Wednesday, 3 May 2006  |  mirko

For those who are not familiar with it: ThreadWeaver is like a multi-threaded make tool for application developers. It provides means to chop operations into jobs and declare the way they depend on each other. When started, the jobs will be executed by a pool of threads, which will automagically try to find the most efficient order of execution. With the lately released version 0.5, it now has job collections, job sequences, and qtestlib based unit tests.

When ThreadWeaver was introduced at last year's KDE conference, a number of concepts have been suggested for addition to it. One of the concepts where collections of jobs, another one sequences. Both are now finished and have been moved from the experimental to the main code base.

As an interesting implementation detail, JobCollections are Jobs themselves. They can be created and queued, just like any other Job. This allowed for the removal of all other queueing methods, making the WeaverInterface class even more simple.

JobSequences in turn are implemented as JobCollections, but will execute all jobs they contain in the order they where added. This raises an interesting question - what if I add a number of sequences to a sequence? Intuitively, it would be expected that the sub-sequences will be executed in the order they in turn where added. This is exactly what happens. More general, ThreadWeaver's job collection classes allow recursive queueing of subjobs. A number of unit tests have been added to showcase this.

The next features to come will be pooled resources (aka Job categories). Think of local IO intensive Jobs - maybe you want a maximum of 2 of those running at the same time. There will be special job classes for this purpose.
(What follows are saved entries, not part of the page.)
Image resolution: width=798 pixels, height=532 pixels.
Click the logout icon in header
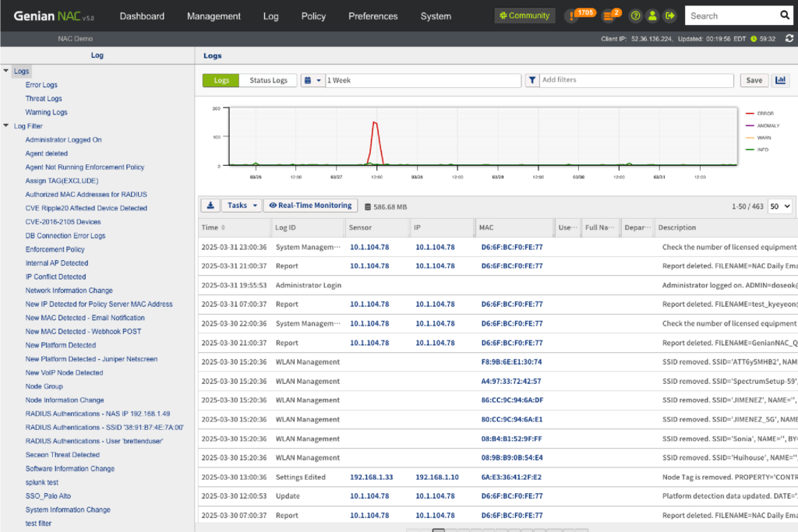[x=669, y=16]
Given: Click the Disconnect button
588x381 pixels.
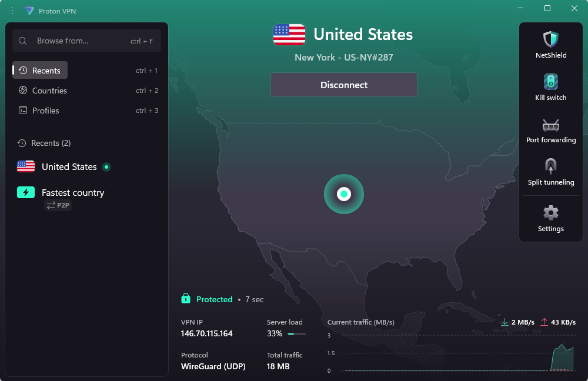Looking at the screenshot, I should click(x=343, y=85).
Currently I am thinking about the best way to add the idea of progress to the Job class. Of course we can use a special job class, but inheritance does not seem to be the best way to go. What if what the user wants is a sequence that has a progress property? On the other hand, I hesitate to simply add a progress property to the Job base class. Let us see if the future brings a nice idea of composition ...

ThreadWeaver is in KDE SVN (kdenonbeta/threadweaver). Release 0.5 has been tagged in tags/others/threadweaver/0.5.